Chessboard has been on university Poli Sci and Foreign Affairs/ Diplomatic Studies book lists for academic use since it was published, meaning that people who needed to know about and shape our foreign policy for the last 20 years have been familiar with it and have used it.
Dr. Brzezinski ‘s very interesting book is loaded with maps and other graphics to illustrate the changes that would be made in the future (from the time that he wrote it) to many countries world-wide, some of which would benefit from these changes, while others would not.
One of the most prescient, cogent, and almost incredible aspects about this book is that most of what it says would occur in world events at the time that it was written has, in fact, eventually happened!
In many ways, this book seems to have been ‘the script’ for many US foreign policy advisers to have been following, and it is understandable that it was followed, given that Brzezinski was a member of the CFR, a founding member of the Trilateral Commission, a Bilderberger, and an adviser to Presidents and other people that shape global policy. He did this both professionally and as a university professor.
The average person has no idea that a book like this exists. Because of this, I have bought multiple copies and given them out to others to help them understand why our current events are happening - by means of both major political parties, in a seemingly long-term weaving back and forth, throughout different political administrations.
As such, this would be one of the main Poli Sci/ diplomatic studies books to buy, read, re-read, and discuss with friends who also have inquiring minds.
I recommend that readers also buy Brzezinski’s last book: Strategic Vision: America and the Crisis of Global Power (2012), because it is the bookend to Chessboard. In fact, I often buy both and give them to friends to read, so that we can use our higher-order thinking and communication skills to have a discussion about what the author felt/ knew about the imperatives of the ‘American Primacy’ at the time that he wrote Chessboard in 1997. This should then allow us to compare his changed vision to what he says in Strategic Vision, only 15 years later.
This book (along with Strategic Vision) should be required reading to increase the Politics/ Foreign Affairs knowledge base for every inquiring mind, especially regarding the concept of ‘global order’ and how the US currently fits inside of this.
(Please see my other Brzezinski Amazon ‘bookend’review on Strategic Vision.)

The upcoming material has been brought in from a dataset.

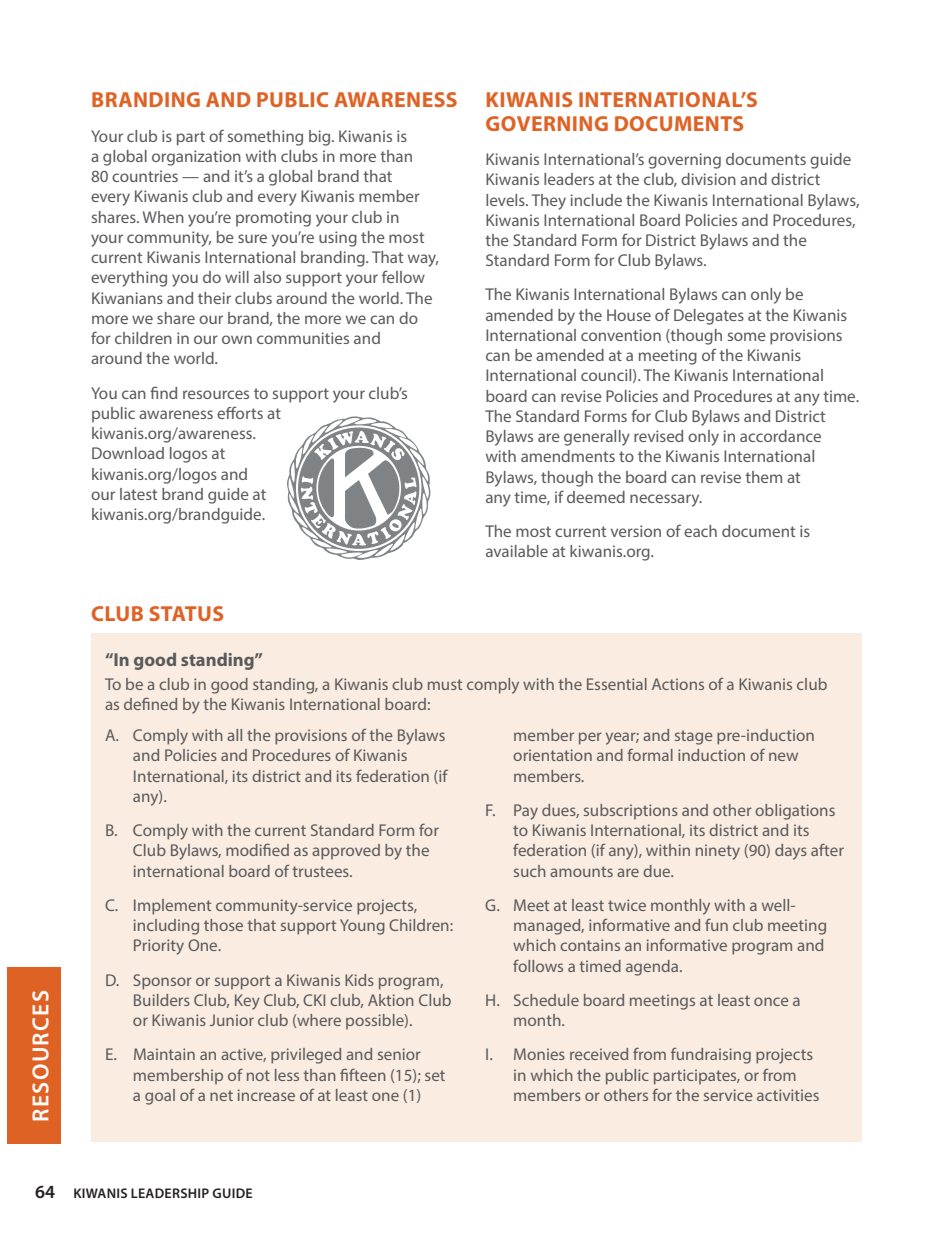 The width and height of the screenshot is (952, 1233). I want to click on levels, so click(506, 200).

There is no greater good. One human farm fights the other human farm controlled by the same farmers. First you have to get all the animals onto farms with different systems of control and then domesticate them properly by making them dependent on the farmers. Next, orchestrate fears, tensions, rivalry and hatred between the farms. Then let the games begin. Chess anyone? Have you figured out who the grand master is yet? All roads lead somewhere.
The author is not shy about making his objective known but his wording is such that the reader's apprehensions are assuaged with new mottos skillfully interwoven into his keen insight. Convinced that without American global dominance, the world would decay into international anarchy, the former national security advisor and Trilateral member envisions an assimilation that combines the age old imperial doctrine of "divide, conquer, and rule" veiled with what he terms consolidation of "geopolitical pluralism" and tempered to produce what he envisions as "hegemony of a new type".

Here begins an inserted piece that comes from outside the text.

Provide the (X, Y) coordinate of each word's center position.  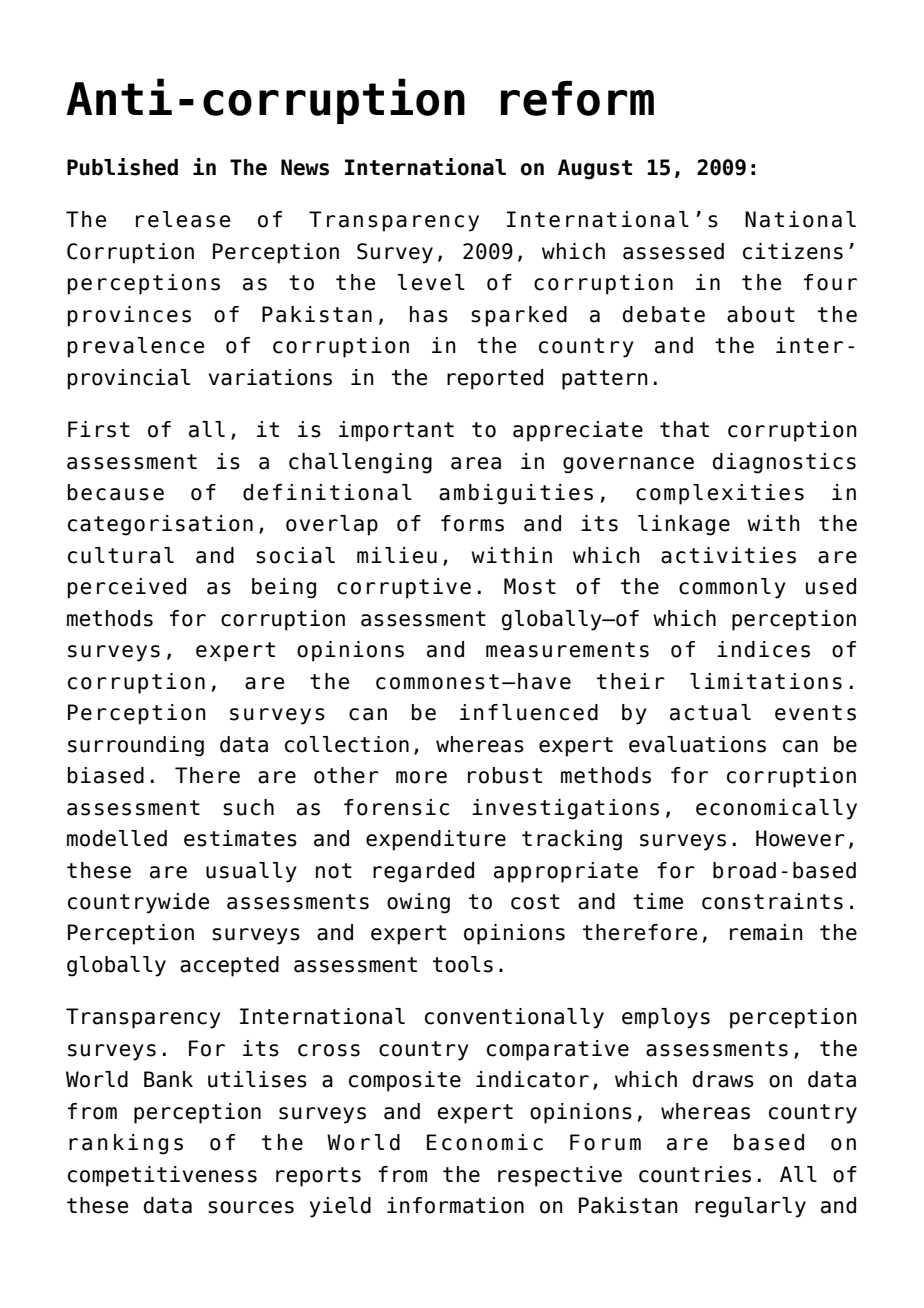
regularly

Brzezinski's rational, however charming as it may be presented, is flawed as he fails to take into consideration one vitally important and likely scenario. Namely, that future generations of government will always use that power wisely and for the global good. If one ignores the old adage "absolute power corrupts absolutely" then one miscalculates on a global scale
In the end however, no matter whether you agree or disagree with his ideas, the final result is a double-edged sword capable of producing polar results by however the wielding power sees fit. Nothing demonstrates this more dramatically than America's achievements with it's foothold in Japan and Europe after WWII, versus the completely counter productive blowback in Afghanistan where it was Brzezinski himself who convinced the Carter administration to secretly fund the Mujihadeen via the CIA.
That intervention who as now everyone knows produced both Osama and the mutated Taliban, betrayed the strategy behind the book's most quoted paragraph when he wrote:
"To put it in a terminology that harkens back to the more brutal age of ancient empires, the three grand imperatives of imperial geostrategy are to prevent collusion and maintain security dependence among the vassals, to keep tributaries pliant and protected, and to keep the barbarians from coming together."